┌────────

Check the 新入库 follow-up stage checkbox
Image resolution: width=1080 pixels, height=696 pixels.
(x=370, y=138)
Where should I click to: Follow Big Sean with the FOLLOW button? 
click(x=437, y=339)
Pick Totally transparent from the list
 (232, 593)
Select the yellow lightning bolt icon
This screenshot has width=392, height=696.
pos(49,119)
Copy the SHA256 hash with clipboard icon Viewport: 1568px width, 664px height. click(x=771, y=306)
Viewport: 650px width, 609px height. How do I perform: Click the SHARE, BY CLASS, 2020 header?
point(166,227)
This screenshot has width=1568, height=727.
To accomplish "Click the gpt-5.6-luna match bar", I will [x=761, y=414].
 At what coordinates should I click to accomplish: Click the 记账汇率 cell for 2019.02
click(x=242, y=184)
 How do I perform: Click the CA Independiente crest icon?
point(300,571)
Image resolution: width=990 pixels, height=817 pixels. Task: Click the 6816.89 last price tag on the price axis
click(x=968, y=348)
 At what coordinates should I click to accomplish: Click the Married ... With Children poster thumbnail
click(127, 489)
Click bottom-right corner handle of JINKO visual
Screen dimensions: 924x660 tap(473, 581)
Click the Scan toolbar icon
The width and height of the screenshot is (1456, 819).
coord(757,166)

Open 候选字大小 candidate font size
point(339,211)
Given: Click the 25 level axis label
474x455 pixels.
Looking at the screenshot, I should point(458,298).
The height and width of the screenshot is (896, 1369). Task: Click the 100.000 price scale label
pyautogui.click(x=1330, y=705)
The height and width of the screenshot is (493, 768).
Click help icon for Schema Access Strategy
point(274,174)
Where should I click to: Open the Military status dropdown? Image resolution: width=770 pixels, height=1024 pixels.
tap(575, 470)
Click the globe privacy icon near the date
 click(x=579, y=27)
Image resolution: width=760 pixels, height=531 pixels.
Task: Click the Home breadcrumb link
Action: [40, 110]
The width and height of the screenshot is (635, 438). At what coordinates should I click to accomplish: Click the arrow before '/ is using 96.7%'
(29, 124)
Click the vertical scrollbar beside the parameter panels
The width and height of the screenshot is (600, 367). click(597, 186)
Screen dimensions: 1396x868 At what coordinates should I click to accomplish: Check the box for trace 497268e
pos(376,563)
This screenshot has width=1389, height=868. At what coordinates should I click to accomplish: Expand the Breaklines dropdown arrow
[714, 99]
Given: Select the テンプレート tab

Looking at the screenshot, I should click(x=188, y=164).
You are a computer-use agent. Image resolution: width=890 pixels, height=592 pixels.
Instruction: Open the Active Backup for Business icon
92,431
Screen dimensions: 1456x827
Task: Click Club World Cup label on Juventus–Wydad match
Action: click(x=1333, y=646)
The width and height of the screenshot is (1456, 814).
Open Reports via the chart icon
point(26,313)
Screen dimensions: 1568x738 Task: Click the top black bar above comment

└────────

:: Set task ::
Print every line of the listing above again, word for word, without changing anything.

:: Exercise answer ::
Check the 新入库 follow-up stage checkbox
Image resolution: width=1080 pixels, height=696 pixels.
(x=370, y=138)
Where should I click to: Follow Big Sean with the FOLLOW button? 
click(x=437, y=339)
Pick Totally transparent from the list
 (232, 593)
Select the yellow lightning bolt icon
This screenshot has width=392, height=696.
pos(49,119)
Copy the SHA256 hash with clipboard icon Viewport: 1568px width, 664px height. click(x=771, y=306)
Viewport: 650px width, 609px height. How do I perform: Click the SHARE, BY CLASS, 2020 header?
point(166,227)
This screenshot has width=1568, height=727.
To accomplish "Click the gpt-5.6-luna match bar", I will [x=761, y=414].
 At what coordinates should I click to accomplish: Click the 记账汇率 cell for 2019.02
click(x=242, y=184)
 How do I perform: Click the CA Independiente crest icon?
point(300,571)
Image resolution: width=990 pixels, height=817 pixels. Task: Click the 6816.89 last price tag on the price axis
click(x=968, y=348)
 At what coordinates should I click to accomplish: Click the Married ... With Children poster thumbnail
click(127, 489)
Click bottom-right corner handle of JINKO visual
Screen dimensions: 924x660 tap(473, 581)
Click the Scan toolbar icon
The width and height of the screenshot is (1456, 819).
coord(757,166)

Open 候选字大小 candidate font size
point(339,211)
Given: Click the 25 level axis label
474x455 pixels.
Looking at the screenshot, I should point(458,298).
The height and width of the screenshot is (896, 1369). Task: Click the 100.000 price scale label
pyautogui.click(x=1330, y=705)
The height and width of the screenshot is (493, 768).
Click help icon for Schema Access Strategy
point(274,174)
Where should I click to: Open the Military status dropdown? Image resolution: width=770 pixels, height=1024 pixels.
tap(575, 470)
Click the globe privacy icon near the date
 click(x=579, y=27)
Image resolution: width=760 pixels, height=531 pixels.
Task: Click the Home breadcrumb link
Action: [40, 110]
The width and height of the screenshot is (635, 438). At what coordinates should I click to accomplish: Click the arrow before '/ is using 96.7%'
(29, 124)
Click the vertical scrollbar beside the parameter panels
The width and height of the screenshot is (600, 367). click(597, 186)
Screen dimensions: 1396x868 At what coordinates should I click to accomplish: Check the box for trace 497268e
pos(376,563)
This screenshot has width=1389, height=868. At what coordinates should I click to accomplish: Expand the Breaklines dropdown arrow
[714, 99]
Given: Select the テンプレート tab

Looking at the screenshot, I should click(x=188, y=164).
You are a computer-use agent. Image resolution: width=890 pixels, height=592 pixels.
Instruction: Open the Active Backup for Business icon
92,431
Screen dimensions: 1456x827
Task: Click Club World Cup label on Juventus–Wydad match
Action: click(x=1333, y=646)
The width and height of the screenshot is (1456, 814).
Open Reports via the chart icon
point(26,313)
Screen dimensions: 1568x738 Task: Click the top black bar above comment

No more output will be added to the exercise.